RIFFA 2 is a complete rewrite of the RIFFA 1.0 framework. While both serve the same purpose, their implementations are quite different. A high level architectural diagram of the RIFFA 2 framework is illustrated to the right.
On the hardware side, the interface has been simplified to expose data as a first word fall through FIFO (valid-data-ready interface). The data is transferred by RIFFA's RX and TX DMA engines using scatter gather address information from the workstation. These engines issue and service PCIe packets to and from the PCIe Endpoint. The RIFFA interface supports 32-bit, 64-bit and 128-bit widths, depending on the PCIe link configuration. RIFFA supports all three configurations. Support is planned for the 256-bit interface for PCIe Gen3 endpoints.
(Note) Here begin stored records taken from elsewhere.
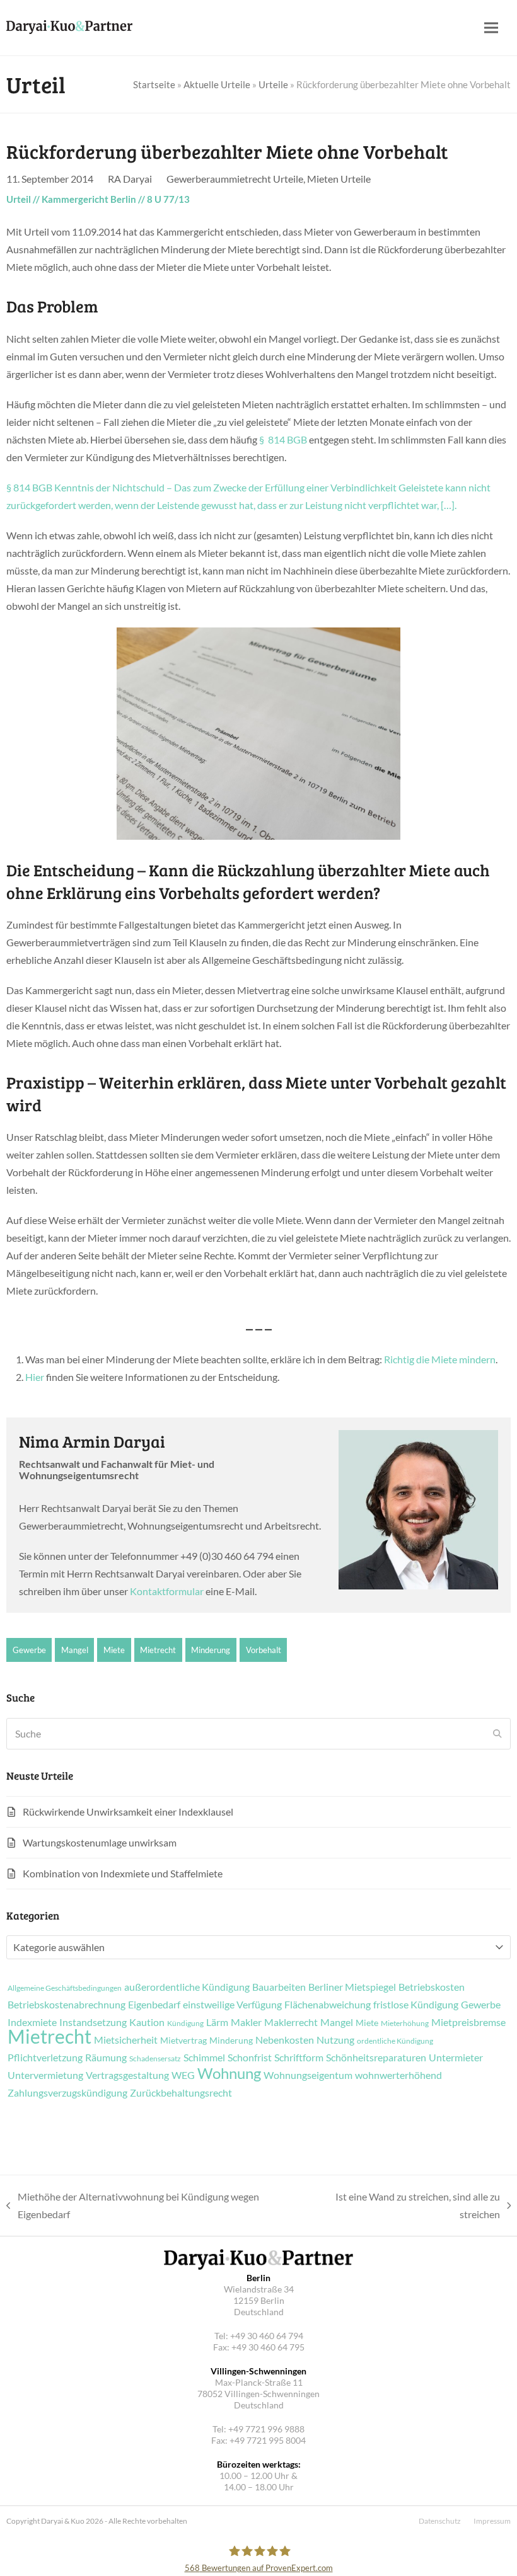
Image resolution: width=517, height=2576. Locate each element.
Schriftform (298, 2057)
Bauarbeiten (279, 1987)
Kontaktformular (167, 1591)
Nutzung (335, 2040)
RIFFA 2 relies on a Vendor PCIe Endpoint core to drive the transceivers. These are lowest-level interface that FPGA vendors provide. We have tested with the following Xilinx and Altera Endpoint cores:
- Xilinx Spartan 6 Integrated Block for PCI Express ver. 2.4
- Xilinx Virtex 6 Integrated Block for PCI Express ver. 2.5
- Xilinx 7 Series Integrated Block for PCI Express vers. 1.6, 1.8, 2.1
- Altera IP Compiler for PCI Express (Stratix IV, Cyclone IV)
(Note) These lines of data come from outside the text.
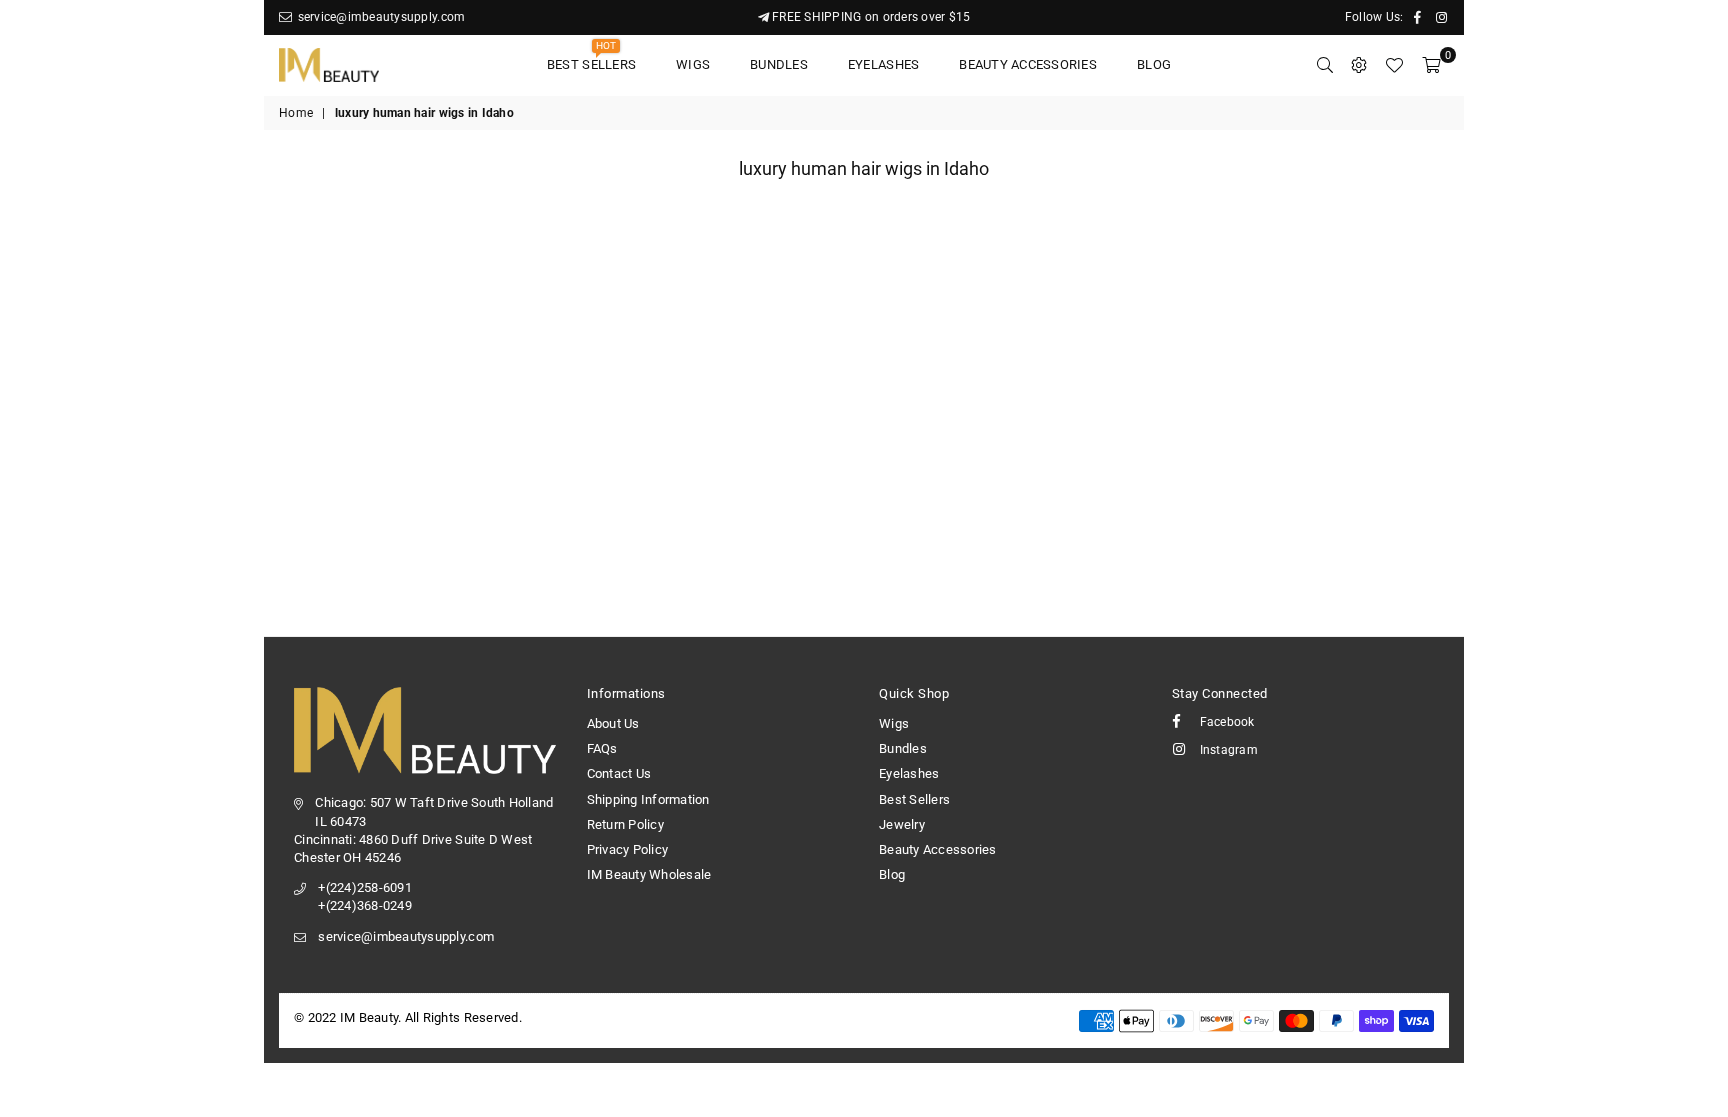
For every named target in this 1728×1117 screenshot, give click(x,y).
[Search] (1325, 65)
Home (296, 113)
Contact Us (619, 773)
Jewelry (902, 824)
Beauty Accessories (1028, 64)
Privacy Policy (628, 849)
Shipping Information (648, 799)
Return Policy (625, 824)
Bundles (779, 64)
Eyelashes (883, 64)
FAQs (602, 748)
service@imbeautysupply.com (379, 17)
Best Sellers (591, 58)
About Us (613, 723)
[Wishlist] (1394, 65)
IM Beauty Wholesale (649, 874)
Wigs (693, 64)
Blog (1154, 64)
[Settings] (1359, 65)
- Altera HardIP For PCI Express (Stratix V)
A sequence diagram for an upstream transfer is shown to the right An upstream transfer is initiated by the FPGA. However, they will not begin until the user application calls the user library function fpga_recv. Upon doing so, the thread enters the kernel driver and begins the pending upstream request. If the upstream request has not yet been received, the thread waits for it to arrive (bounded by the timeout parameter). On the diagram, the user library and device driver are represented by the single node labeled "RIFFA Library''.
Servicing the request involves building a list of scatter gather elements which identify which pages of physical memory correspond to the receptacle byte array. The scatter gather elements are written to a shared buffer. This buffer location and content length are provided to the FPGA. Each page enumerated by the scatter gather list is pinned to memory to avoid costly paging. The FPGA reads the scatter gather data then issues write requests to memory for the upstream data. If more scatter gather elements are needed, the FPGA will request additional elements via interrupt. Otherwise, the kernel driver waits until all the data is written. The FPGA provides this notification, again via an interrupt.
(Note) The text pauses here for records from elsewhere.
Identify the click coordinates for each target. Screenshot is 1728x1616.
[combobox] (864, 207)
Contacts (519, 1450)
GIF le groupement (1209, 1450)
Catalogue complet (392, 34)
After the upstream transaction is complete, the driver reads the FPGA for a final count of data words written. This is necessary as the scatter gather elements only provide an upper bound on the amount of data that is to be written. This completes the transfer and the function call returns to the application with the final count.
Upon completion, the driver reads the final count read by the FPGA. In error free operation, this value should always be the length of all the scatter gather elements. The final count is returned to the application.